Genieten is voor hem meer dan een lage prijs of een perfect product. Vooral de toegevoegde waarde, zoals de ambiance en de snelheid van de service (‘emotionele productkwaliteiten’) bepalen de kwaliteit.
De lunchroomhouder krijgt naast deze veeleisende consument ook te maken met een ‘andere’ consument. Kompas voor Beleid spreekt over ‘ontgroening’ (de stabilisatie van het aantal jongeren) en de vergrijzing (de toename van het aantal senioren). In de toekomst zal een derde van de gasten ouder zijn dan 55 jaar; het zullen senioren zijn die niet alleen actiever zijn, maar ook over meer geld en meer vrije tijd beschikken. Verder zal die consument uit een groeiend aantal alleenstaanden bestaan. De behoefte aan sociale contacten zal voor een nieuwe markt en dus nieuwe kansen voor de horecaondernemer zorgen.Tot slot: de allochtonen. De groep niet-Europeanen in Nederland wordt steeds groter. Straks zal één van de vijf consumenten uit een andere cultuur stammen.
Kritisch
Product en prijs mogen als traditionele pijlers naar de achtergrond zijn verdrongen, de consument blijft kritisch op het product eten. De lunchroomhouder moet dan ook proberen een uniek product te bieden, een veilig, gezond product met eventueel een maatschappelijk bewust imago. Het is daarbij van belang dat de lunchroomhouder aan de klant ook communiceert dat hij een bepaald soort vlees, koffie of brood gebruikt. Ga bij het aanpassen van de prijzen creatief te werk, en laat het verlagen van de kosten verantwoord gebeuren. Laat dit nooit ten koste gaan van de kwaliteit.

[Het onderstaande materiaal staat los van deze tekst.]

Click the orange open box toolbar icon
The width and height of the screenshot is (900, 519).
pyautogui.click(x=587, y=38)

Houd nu al rekening met de invoering van de euro. Denk aan de aanpassing van de administratie, waaronder de kassa, de menukaart et cetera.

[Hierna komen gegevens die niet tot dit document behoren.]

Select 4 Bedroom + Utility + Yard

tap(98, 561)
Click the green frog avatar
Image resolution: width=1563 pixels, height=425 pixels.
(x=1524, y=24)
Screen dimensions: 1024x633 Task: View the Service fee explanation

De lunchroomhouder kan - nu hij weet wie zijn toekomstige gasten zijn - zijn producten beter afstemmen op de diverse groepen en hun (verschillende) motieven om een lunchroom te bezoeken. Het aantal jongeren mag dan relatief afnemen, het blijft een belangrijke groep. Jongeren hebben een voorliefde voor de horeca; zij besteden er veel geld. Lunchroomhouders kunnen inspelen op hun snel wisselende voorkeur, hun trendgevoeligheid en hun hang naar ‘iets anders’.

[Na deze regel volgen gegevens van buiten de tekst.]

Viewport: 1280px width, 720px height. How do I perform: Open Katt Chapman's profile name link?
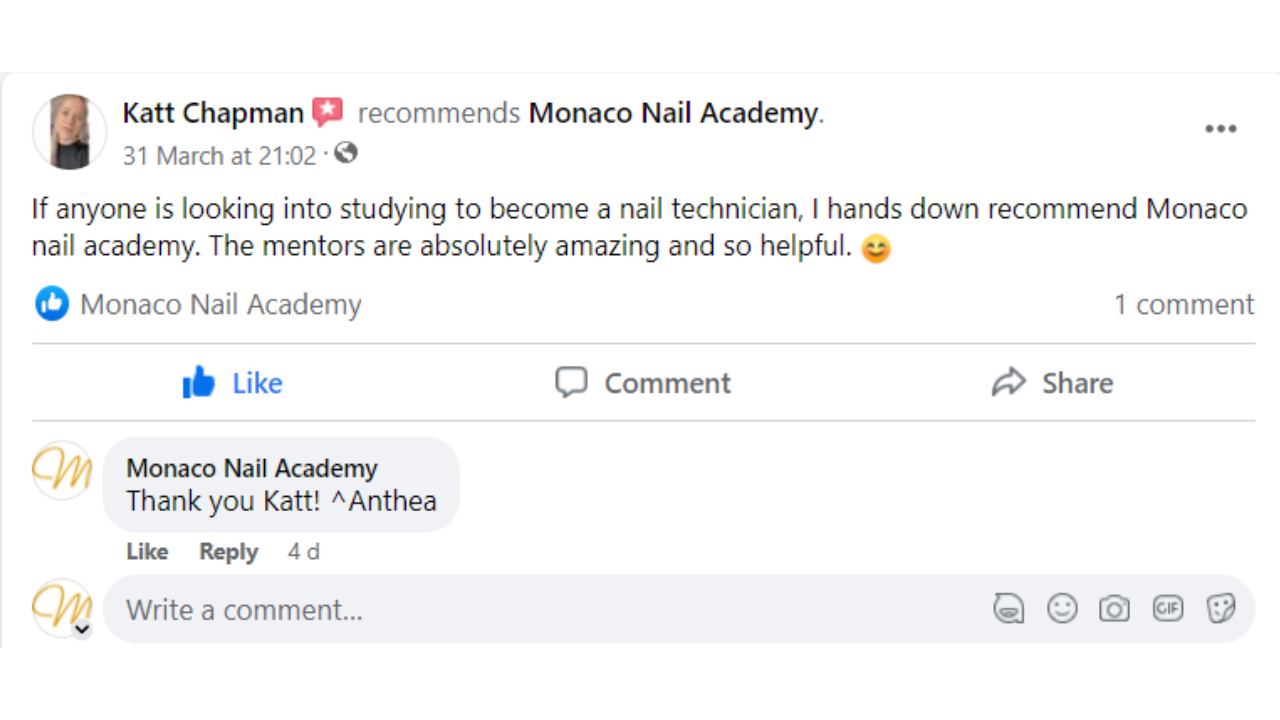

Ouderen die het winkelen vaak met een bezoek aan een lunchroom combineren (omwille van de gezelligheid), hebben vaak praktische wensen. Gerechten bijvoorbeeld die enige aanpassing vragen: soort; kruiden; de portiegrootte; de bereikbaarheid en toegankelijkheid van de zaak; de omgevingsgeluiden, waaronder de muziek.
Leestafel
Lunchroomhouders kunnen op het groeiende aantal alleenstaanden inspelen met het doen van enkele aanpassingen. Door het plaatsen van een grote leestafel bijvoorbeeld, zit de gast wel ‘alleen’, maar niet eenzaam in de zaak. De lunchroom wordt voor deze groep mogelijk een sociale ontmoetingsplaats. De gast kan men binden door variatie en het bieden van een soort abonnement.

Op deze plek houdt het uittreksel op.